Methods: As part of an NIH-funded randomized effectiveness trial, 13 focus groups were conducted with participants enrolled in a year-long peer-led healthy lifestyle intervention for people with SMI with a BMI of 25 or above. Focus group participants (N = 44) attended an average of 20 of 22 intervention sessions (range 9-22). Focus groups explored participants’ motivations for attending, how they used intervention content, challenges faced in making healthy lifestyle changes, and suggestions for program improvement. Focus groups were audiotaped, transcribed, and examined using content analysis. Strategies for rigor and trustworthiness included generating an audit trail, prolonged engagement with participants, and researcher peer-debriefing.
Results: Participants were mostly male (58%), non-Hispanic (90.7%), and African-American (67%) with a mean age of 48 and mean BMI of 35. Most common psychiatric diagnoses were depression (72%), schizophrenia/schizoaffective disorder, (67%), and bipolar disorder (49%) while most common medical conditions were high blood pressure (44%), diabetes (35%), and arthritis (33%). Reasons for participating in the intervention included wanting to lose weight, recent diagnosis of diabetes, or wanting to live a healthier lifestyle. Participants described developing a more positive outlook and understanding towards health and feeling more confident in their ability to make behavior changes during the intervention. They mentioned ways in which they used intervention components, including portion control, mindful eating, healthier food choices, self-monitoring of diet and exercise, and increasing physical activity. For example, they had begun to prepare foods differently (e.g. boiling rather than frying chicken) and integrated healthier foods into their diets (e.g. fruits, vegetables). Participants also discussed challenges in these domains, especially for changing eating habits established in childhood and often embedded in their culture, and self-monitoring of diet and physical activity. While some joined local gyms, others felt more intimidated and expressed the need for more guidance in how to work out at gyms. Overall, participants described the intervention in positive terms, emphasizing the peer specialist’s unwavering support as integral. Suggestions to improve the intervention included maintaining the frequency of sessions (rather than tapering as designed), extending the duration of the intervention beyond one year, and adding more structured physical activity time where participants are taught how to work out at the gym.

# # # # #

Brief 1 —
Answer each question from the study abstract.
(a) How many focus groups were conducted?
(b) What was the mean BMI of the participants?
(c) Which medical condition was most common among participants?
Brief 2 —
Transcribe the passage of the study abstract that begins at the words "Methods: As part" and ends after "and researcher peer-debriefing.".
The entries that come after this study abstract are drawn from an unrelated source.

Entries provided —
# # # # #

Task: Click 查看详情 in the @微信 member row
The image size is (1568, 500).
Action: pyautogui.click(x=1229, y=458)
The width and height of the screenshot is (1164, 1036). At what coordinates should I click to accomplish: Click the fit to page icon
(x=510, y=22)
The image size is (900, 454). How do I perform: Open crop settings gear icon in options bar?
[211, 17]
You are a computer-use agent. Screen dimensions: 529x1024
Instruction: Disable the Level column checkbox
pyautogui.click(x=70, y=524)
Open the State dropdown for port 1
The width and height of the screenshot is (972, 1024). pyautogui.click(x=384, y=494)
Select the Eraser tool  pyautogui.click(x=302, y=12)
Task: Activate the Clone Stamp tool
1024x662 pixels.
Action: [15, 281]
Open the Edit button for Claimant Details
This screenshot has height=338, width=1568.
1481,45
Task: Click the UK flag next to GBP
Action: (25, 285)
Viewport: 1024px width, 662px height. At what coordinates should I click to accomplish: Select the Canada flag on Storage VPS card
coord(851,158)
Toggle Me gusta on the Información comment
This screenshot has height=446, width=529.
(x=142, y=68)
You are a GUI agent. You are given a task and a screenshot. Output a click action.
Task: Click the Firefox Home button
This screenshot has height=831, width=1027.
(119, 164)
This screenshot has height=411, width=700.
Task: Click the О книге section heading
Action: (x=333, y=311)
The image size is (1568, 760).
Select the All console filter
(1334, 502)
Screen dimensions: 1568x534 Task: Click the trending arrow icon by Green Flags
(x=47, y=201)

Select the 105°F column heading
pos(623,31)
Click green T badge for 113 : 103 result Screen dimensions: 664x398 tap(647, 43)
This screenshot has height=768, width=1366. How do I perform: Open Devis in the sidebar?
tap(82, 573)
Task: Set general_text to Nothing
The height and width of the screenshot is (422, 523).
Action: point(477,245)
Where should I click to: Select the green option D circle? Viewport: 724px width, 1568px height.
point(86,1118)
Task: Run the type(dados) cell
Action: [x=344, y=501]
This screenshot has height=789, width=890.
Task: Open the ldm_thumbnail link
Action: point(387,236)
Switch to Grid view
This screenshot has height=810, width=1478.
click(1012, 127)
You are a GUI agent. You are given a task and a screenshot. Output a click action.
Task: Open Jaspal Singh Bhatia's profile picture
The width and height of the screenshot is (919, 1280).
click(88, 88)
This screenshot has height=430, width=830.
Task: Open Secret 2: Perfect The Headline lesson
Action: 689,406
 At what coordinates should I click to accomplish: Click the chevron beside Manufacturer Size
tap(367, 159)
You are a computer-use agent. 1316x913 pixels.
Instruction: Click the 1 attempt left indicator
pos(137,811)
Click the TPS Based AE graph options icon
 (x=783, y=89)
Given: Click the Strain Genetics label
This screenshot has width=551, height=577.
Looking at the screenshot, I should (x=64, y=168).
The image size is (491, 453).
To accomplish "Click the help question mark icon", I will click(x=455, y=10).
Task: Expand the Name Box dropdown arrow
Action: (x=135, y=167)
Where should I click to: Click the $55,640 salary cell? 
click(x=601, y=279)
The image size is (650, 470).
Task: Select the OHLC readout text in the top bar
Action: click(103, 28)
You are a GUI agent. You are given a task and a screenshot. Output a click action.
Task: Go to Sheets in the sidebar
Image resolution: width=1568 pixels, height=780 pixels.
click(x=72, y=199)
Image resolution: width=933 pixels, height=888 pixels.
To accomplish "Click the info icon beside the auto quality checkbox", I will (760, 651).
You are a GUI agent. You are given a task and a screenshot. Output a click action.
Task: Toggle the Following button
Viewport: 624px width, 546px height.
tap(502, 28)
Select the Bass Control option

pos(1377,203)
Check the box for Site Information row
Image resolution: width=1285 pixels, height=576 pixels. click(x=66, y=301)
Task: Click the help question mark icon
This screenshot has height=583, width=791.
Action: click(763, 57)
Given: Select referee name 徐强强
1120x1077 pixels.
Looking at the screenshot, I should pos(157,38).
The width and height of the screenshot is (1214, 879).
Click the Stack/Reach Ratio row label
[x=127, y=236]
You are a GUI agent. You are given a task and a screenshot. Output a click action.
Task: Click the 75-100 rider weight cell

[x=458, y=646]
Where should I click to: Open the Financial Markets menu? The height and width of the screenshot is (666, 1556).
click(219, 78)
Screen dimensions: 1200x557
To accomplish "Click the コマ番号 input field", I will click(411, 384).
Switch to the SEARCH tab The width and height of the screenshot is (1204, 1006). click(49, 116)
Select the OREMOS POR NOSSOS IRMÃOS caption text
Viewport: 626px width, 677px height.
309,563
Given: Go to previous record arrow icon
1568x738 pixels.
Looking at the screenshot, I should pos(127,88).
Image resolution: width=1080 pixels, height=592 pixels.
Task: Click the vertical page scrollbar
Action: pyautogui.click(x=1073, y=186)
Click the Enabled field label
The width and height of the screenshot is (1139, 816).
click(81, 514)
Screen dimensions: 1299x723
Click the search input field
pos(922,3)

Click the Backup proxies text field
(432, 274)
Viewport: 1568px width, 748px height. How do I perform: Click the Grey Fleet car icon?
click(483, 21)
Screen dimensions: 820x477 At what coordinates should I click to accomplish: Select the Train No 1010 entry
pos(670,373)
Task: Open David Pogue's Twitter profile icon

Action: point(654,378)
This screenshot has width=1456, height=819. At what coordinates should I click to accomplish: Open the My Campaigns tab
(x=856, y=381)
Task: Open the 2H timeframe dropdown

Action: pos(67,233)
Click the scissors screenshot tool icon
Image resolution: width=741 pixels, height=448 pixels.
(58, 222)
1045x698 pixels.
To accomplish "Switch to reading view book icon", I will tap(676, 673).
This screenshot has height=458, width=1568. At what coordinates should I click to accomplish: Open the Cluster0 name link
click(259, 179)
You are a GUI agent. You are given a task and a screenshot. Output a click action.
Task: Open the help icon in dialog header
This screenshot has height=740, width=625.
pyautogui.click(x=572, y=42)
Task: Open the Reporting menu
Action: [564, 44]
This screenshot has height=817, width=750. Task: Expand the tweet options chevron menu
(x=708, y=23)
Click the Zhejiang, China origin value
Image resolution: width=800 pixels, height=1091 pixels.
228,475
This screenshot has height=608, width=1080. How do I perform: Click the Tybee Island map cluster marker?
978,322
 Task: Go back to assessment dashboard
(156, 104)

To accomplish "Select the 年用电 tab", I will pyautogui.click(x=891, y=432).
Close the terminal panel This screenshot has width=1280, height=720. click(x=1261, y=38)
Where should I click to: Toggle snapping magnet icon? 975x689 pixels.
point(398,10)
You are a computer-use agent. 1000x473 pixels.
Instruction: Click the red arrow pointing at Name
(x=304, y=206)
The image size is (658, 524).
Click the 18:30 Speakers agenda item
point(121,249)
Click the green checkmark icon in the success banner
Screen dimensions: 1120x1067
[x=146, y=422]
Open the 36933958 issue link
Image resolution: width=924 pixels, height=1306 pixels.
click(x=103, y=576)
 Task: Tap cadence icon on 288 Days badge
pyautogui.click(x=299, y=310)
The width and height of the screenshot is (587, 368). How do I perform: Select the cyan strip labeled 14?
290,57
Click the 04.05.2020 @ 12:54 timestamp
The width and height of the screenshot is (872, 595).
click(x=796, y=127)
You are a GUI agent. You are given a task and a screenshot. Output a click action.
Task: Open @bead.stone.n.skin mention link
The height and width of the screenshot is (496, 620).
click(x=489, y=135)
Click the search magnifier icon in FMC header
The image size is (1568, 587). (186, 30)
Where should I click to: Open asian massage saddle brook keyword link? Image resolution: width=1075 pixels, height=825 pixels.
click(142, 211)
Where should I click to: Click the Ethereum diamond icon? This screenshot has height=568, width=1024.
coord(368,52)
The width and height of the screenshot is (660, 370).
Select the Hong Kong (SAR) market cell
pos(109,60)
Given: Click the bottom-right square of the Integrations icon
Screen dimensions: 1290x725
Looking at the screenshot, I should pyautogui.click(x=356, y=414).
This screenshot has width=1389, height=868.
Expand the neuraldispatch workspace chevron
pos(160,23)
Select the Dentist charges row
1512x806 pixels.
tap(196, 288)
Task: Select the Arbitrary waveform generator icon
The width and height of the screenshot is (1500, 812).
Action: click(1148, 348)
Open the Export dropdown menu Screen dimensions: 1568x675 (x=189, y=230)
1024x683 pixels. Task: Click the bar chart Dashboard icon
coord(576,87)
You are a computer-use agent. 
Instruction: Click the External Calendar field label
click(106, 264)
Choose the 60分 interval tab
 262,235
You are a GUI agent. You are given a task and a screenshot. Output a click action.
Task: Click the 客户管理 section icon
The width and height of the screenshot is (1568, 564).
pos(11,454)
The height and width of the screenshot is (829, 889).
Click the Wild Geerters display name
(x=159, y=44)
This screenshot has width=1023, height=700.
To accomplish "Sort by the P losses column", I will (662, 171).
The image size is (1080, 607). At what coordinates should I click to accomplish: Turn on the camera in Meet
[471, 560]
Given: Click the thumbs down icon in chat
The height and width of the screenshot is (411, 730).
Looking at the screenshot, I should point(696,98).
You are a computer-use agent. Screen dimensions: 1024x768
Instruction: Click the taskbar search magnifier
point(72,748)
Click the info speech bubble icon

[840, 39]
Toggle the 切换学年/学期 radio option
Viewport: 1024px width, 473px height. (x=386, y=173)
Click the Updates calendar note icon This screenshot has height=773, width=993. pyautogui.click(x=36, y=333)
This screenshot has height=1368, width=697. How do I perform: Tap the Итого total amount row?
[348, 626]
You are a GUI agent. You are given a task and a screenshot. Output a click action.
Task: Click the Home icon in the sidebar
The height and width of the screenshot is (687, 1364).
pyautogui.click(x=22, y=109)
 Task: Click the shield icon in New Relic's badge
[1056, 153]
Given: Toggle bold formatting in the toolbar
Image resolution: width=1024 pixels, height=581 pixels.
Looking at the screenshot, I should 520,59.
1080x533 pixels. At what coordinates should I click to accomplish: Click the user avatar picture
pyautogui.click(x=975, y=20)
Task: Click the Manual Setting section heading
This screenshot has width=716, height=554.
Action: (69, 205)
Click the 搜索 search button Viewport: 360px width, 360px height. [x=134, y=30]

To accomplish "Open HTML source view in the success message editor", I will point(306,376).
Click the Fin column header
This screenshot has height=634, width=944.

# # # # #

Written response 1 —
(a) 13
(b) 35
(c) High blood pressure (44%)

Written response 2 —
Methods: As part of an NIH-funded randomized effectiveness trial, 13 focus groups were conducted with participants enrolled in a year-long peer-led healthy lifestyle intervention for people with SMI with a BMI of 25 or above. Focus group participants (N = 44) attended an average of 20 of 22 intervention sessions (range 9-22). Focus groups explored participants’ motivations for attending, how they used intervention content, challenges faced in making healthy lifestyle changes, and suggestions for program improvement. Focus groups were audiotaped, transcribed, and examined using content analysis. Strategies for rigor and trustworthiness included generating an audit trail, prolonged engagement with participants, and researcher peer-debriefing.